-------- Input for this task --------

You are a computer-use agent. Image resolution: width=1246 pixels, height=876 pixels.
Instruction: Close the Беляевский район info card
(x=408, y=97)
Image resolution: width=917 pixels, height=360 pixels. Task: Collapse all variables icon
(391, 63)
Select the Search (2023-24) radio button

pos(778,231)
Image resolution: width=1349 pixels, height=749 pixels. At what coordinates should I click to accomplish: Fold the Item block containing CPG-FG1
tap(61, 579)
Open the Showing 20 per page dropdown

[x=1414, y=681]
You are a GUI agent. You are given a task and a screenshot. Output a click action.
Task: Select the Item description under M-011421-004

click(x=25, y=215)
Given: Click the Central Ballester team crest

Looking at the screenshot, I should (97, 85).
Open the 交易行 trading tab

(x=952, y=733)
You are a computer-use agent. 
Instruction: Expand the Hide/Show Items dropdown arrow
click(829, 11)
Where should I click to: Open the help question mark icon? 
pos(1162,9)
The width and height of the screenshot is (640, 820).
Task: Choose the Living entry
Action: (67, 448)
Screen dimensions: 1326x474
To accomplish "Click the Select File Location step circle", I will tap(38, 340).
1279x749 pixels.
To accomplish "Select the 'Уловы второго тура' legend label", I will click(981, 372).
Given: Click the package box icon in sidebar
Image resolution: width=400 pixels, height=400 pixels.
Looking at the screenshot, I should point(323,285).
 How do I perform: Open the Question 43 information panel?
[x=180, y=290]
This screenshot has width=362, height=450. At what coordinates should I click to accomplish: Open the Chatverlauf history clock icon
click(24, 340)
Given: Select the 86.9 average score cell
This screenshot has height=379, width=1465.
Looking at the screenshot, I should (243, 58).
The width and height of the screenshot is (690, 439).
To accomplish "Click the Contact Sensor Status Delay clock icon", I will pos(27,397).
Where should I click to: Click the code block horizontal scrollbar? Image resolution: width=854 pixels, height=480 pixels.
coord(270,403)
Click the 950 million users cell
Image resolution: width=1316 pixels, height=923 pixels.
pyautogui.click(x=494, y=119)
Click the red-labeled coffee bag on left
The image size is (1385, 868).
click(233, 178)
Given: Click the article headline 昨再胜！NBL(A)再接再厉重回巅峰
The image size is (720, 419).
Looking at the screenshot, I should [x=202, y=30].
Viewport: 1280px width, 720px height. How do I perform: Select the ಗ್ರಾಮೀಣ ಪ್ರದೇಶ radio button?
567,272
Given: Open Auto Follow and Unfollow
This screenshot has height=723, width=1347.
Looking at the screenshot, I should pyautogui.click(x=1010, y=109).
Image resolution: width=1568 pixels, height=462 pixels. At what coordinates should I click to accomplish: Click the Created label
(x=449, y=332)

--------

● **Assigned task**
Which lines of the listing contain the word "computer"? Copy each of them.

● **Reply**
You are a computer-use agent. Image resolution: width=1246 pixels, height=876 pixels.
You are a computer-use agent. 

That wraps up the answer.